Friday, November 2nd

Karen introduced Yoella and me to the roof of the school with its view of Bod Me Limbe. We came down to find that Steve had been awake all night, vomiting. We walked over the Jo’s house for a breakfast of oatmeal, mango, bread and manba with coffee, and passed a group of kids with shaved heads and white designs drawn with chalk. I asked the translators later if there was any significance, and they said, “Just for pleasure. They don’t have much.”

Yoella saw a man, grunting in pain, his neck muscles straining with the effort of holding up his head as he was helped away for IV fluids. I wondered if that was what end-stage AIDS looks like.

Dana saw a man whose nose was kicked off by a donkey. Angela saw a baby with pneumonia in respiratory distress. The girl is too sick for her mother to walk home with her, then come back in the morning for a second injection of antibiotics, so the two will spend the night with us.

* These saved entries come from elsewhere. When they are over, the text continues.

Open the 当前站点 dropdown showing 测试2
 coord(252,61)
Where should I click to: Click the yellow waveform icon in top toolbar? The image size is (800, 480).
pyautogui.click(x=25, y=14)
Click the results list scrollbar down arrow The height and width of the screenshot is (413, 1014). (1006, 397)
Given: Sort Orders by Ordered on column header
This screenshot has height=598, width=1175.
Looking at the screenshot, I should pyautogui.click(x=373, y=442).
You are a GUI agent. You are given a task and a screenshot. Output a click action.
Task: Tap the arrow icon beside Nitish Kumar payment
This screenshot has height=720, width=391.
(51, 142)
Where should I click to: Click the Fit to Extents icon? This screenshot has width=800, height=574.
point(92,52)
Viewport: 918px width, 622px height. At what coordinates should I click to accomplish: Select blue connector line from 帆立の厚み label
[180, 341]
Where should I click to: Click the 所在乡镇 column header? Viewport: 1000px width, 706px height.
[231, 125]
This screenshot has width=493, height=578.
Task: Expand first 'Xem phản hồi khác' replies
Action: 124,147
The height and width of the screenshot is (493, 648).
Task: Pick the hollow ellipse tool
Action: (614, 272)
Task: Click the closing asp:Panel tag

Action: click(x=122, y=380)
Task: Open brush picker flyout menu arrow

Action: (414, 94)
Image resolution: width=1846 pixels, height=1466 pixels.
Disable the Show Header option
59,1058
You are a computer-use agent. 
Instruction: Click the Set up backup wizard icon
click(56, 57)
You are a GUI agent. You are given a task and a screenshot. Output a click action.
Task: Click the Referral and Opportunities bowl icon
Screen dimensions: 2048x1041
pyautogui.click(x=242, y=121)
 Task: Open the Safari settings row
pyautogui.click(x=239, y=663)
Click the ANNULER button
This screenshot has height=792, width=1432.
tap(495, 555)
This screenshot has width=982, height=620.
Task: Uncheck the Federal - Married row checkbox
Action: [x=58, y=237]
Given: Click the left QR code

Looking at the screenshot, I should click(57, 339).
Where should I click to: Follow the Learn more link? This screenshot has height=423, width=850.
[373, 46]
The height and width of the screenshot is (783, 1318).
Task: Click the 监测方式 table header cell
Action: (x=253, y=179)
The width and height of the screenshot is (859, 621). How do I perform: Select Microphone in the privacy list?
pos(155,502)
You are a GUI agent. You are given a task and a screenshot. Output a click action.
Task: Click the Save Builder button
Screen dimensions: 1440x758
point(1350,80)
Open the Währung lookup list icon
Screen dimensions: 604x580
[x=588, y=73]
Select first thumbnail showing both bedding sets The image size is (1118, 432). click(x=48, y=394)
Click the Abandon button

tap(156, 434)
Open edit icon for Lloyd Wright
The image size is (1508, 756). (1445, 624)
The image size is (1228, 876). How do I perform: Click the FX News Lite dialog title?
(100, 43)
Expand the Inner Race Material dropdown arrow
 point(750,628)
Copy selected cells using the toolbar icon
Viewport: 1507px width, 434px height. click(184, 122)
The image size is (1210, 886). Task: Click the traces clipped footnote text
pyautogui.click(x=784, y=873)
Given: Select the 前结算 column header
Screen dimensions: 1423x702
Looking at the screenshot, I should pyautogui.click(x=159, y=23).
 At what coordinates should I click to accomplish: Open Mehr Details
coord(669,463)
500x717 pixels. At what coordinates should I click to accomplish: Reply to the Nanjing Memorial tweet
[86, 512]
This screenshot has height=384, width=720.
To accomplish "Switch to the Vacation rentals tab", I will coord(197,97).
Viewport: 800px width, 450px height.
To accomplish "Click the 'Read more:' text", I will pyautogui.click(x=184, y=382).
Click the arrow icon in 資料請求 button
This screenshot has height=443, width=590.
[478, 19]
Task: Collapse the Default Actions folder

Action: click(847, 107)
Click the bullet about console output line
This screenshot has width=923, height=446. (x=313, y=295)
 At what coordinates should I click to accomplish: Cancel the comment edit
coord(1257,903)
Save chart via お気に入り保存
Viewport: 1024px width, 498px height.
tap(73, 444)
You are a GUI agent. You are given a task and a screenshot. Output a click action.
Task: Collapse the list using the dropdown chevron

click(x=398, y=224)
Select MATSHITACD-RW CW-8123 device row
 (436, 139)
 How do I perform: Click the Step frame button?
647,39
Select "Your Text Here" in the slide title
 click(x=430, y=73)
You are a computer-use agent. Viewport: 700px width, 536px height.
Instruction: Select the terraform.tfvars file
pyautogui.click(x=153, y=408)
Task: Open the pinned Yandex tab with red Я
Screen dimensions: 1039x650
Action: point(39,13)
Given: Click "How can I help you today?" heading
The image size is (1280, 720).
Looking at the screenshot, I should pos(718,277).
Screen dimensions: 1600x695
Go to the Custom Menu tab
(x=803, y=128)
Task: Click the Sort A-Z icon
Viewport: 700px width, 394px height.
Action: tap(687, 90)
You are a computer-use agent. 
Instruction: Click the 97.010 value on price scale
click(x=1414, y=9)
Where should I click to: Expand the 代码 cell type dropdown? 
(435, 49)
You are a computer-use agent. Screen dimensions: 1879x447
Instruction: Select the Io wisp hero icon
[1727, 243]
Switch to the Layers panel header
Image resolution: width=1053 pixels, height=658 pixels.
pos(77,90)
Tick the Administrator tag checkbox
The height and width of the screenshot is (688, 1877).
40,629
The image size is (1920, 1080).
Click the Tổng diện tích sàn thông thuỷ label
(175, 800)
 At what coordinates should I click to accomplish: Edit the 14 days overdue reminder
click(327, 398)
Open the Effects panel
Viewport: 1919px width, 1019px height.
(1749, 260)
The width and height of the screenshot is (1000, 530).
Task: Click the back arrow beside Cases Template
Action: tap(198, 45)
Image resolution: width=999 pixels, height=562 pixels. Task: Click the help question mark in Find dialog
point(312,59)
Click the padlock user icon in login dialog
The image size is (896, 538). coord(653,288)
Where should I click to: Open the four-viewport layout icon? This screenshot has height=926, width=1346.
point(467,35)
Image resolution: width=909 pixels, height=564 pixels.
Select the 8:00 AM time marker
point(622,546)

I met Juliette, 18 years old and one week beyond her due date, covered with scars from being beaten by her parents for being pregnant. When I asked her who would help her with her birth, she said, “My parents.” Then a woman, looking sick as death, but with normal vital signs. Tiffany told her she felt it might be typhoid fever, and she told us that, yes, she’d had that in the past. There was a fifteen year-old girl with scabies so bad it looked like leprosy. A nine year-old kid who barfed up a worm.

Yoella met two elderly women who explained that they were homeless; they were covered with infections and had nothing in the world but each other. She was nearly in tears presenting their story to Tiffany, who felt for them (and her), but maintains a strict policy of giving money to people only for medical treatment. Yoella handed them pain medication, treatment for their infections, vitamins, a drink of water, and then she ran to our room to make them a care package from her own store of granola bars.

I had my first bout of bowel antics this morning. I knew something was brewing because this morning I woke with a headache and back ache that would not go away. I’m hoping for a 24-hour thing.

It’s Blackstone’s birthday today. Late in the afternoon, he was pretending to be drunk, singing a song about how everyone hated him. When he wasn’t at supper (bulgar, beef, pickle and fried plaintain), we wondering if maybe he hadn’t been pretending.

186 people today, and tonight, a sky full of stars.